Buhler Industries Inc. (the "Company") announced March 28, 2025, the completed the amalgamation (the "Amalgamation") of the Company with a wholly-owned subsidiary ("Newco") of ASKO Sinai ve Teknoloji Üretim Sanayi Ticaret Anonim Şirketi ("ASKO") pursuant to the amalgamation agreement (the "Amalgamation Agreement") dated February 11, 2025 between the Company, ASKO and Newco to form the amalgamated corporation which will continue under the name "Buhler Industries Inc." ("Amalco").
The Amalgamation was approved by the holders of the Company's Class A common shares ("Common Shares") at a special meeting (the "Meeting") held March 28, 2025, by an affirmative vote of approximately [99.99]% of the votes cast in respect thereof by shareholders present in person or by proxy at the Meeting.

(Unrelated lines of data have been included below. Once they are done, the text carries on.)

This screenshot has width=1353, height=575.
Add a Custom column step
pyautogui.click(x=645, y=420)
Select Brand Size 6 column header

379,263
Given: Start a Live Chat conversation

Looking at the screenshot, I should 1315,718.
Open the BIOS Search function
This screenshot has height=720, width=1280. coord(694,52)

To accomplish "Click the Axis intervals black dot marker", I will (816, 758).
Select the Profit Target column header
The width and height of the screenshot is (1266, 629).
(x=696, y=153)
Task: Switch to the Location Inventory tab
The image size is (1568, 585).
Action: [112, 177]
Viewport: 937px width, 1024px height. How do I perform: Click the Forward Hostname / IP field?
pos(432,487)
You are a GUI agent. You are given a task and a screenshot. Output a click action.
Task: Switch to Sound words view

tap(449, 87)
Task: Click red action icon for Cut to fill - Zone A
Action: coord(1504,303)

Pursuant to the Amalgamation: (i) each Common Share owned by public shareholders other than Newco was converted into one redeemable preferred share of Amalco (an "Amalco Redeemable Preferred Share") and each Amalco Redeemable Preferred Share was then redeemed by Amalco for $7.30 in cash immediately following completion of the Amalgamation; (ii) the Common Shares held by Newco were cancelled without payment of capital; and (iii) ASKO received one common share in the capital of Amalco for each common share it held in the capital of Newco.